PROBLEM TO SOLVE
Apart from the pictures, please restate every entry below exactly.

◇ ◇ ◇ ◇ ◇

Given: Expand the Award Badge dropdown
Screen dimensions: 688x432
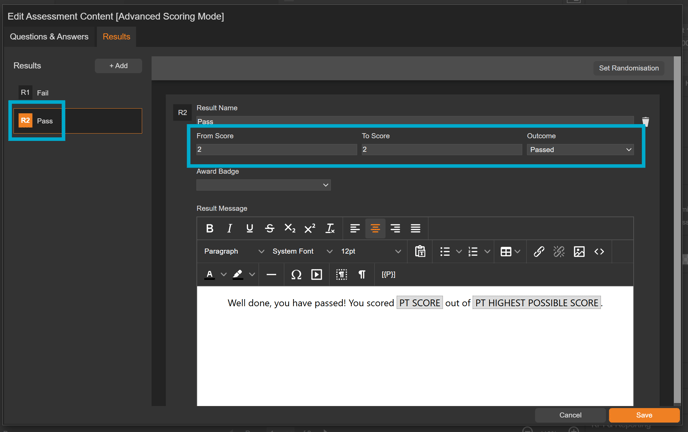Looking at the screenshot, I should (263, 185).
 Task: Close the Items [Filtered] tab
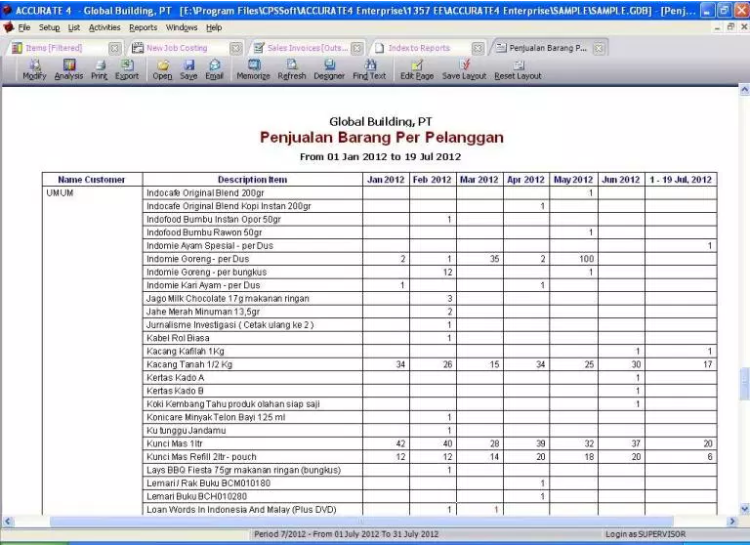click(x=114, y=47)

◇ ◇ ◇ ◇ ◇

COMPLETED EXERCISE
Given: Expand the Award Badge dropdown
Screen dimensions: 688x432
Looking at the screenshot, I should (263, 185).
 Task: Close the Items [Filtered] tab
click(x=114, y=47)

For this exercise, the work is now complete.